I have created a classifier which outputs behaviour of a curve (growth, decline, growth and decline etc), and have come up with an equation which tells me if there is enough variation in the oscillatory output to be growing or decreasing (not constant oscillation which would have a straight line through the median values).
However, although it works, and makes sense in my head.... I am unable to justify my reasoning, and my mathematical ability is not strong enough to try and derive it or explain it mathematically. Can anyone point me to a theory or something that agrees with this that perhaps I saw years ago and forgot? Or perhaps explain why it works so I can justify it?
abs(standard deviation – mean) > 1
If True, data is either Growing Oscillation or Declining Oscillation – enough variation for the data to be growing or decreasing – not Constant Oscillation.

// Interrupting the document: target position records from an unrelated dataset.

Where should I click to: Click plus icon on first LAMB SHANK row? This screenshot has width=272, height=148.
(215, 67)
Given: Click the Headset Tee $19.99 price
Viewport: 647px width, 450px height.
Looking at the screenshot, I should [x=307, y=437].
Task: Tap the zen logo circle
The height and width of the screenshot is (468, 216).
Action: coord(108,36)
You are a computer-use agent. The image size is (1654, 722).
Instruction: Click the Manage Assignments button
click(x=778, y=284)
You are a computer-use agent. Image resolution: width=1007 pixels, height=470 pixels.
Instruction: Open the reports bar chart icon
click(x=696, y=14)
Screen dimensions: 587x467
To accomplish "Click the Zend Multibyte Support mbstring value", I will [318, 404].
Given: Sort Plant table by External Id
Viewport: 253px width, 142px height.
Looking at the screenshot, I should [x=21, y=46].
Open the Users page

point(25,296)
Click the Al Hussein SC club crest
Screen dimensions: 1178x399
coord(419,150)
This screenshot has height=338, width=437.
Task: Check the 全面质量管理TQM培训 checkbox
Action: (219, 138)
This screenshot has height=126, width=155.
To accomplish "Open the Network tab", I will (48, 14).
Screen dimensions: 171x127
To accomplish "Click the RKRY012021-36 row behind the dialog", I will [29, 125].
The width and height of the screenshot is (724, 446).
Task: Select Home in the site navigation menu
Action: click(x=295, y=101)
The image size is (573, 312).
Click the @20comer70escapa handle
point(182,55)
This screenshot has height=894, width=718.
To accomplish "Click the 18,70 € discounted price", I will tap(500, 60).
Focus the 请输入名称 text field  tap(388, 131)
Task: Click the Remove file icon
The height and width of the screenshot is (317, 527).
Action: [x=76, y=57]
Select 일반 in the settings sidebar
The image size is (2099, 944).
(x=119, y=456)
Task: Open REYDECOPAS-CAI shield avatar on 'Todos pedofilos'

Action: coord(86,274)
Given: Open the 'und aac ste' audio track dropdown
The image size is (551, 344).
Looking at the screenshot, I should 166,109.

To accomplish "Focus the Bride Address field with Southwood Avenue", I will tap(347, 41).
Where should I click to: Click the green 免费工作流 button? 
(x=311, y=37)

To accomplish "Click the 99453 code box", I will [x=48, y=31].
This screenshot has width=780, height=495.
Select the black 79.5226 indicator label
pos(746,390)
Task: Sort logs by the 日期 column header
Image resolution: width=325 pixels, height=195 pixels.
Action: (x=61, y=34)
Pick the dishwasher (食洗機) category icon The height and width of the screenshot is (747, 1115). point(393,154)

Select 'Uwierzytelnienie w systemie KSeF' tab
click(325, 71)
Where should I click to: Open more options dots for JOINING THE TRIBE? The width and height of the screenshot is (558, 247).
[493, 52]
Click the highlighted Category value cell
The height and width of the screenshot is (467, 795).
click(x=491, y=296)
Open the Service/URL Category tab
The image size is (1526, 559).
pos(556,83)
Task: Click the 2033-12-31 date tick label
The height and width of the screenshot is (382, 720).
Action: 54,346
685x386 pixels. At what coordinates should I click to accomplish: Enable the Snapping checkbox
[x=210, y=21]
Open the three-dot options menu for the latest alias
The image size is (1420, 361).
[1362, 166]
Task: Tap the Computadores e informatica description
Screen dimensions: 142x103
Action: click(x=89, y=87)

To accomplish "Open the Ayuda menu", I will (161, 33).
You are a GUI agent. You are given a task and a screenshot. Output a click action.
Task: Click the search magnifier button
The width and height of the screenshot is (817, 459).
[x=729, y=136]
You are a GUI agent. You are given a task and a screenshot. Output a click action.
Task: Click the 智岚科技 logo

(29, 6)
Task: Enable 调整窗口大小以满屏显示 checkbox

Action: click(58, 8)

This equation does not make sense. I can take any time series and add a constant to all the terms. That will not change the standard deviation, but it will add that constant to the mean. It has not changed anything in the oscillatory nature of the series. Similarly if we multiply by a constant the mean and standard deviation will scale by the constant, which can make it greater than or less than $1$ without changing the nature of the oscillation.
For example, if the series comes from $\sin t$ for some interval of time it will have a mean of $0$ and a standard deviation of less than $1$, so your test would say False. That seems to be correct because it is a constant oscillation. If it comes from $e^{-t/100}\sin t$ it will again come back False, but it is a declining oscillation. By contrast, if it comes from $100+\sin t$ or $100 + e^{-t/100}\sin t$ your formula will return True in both cases.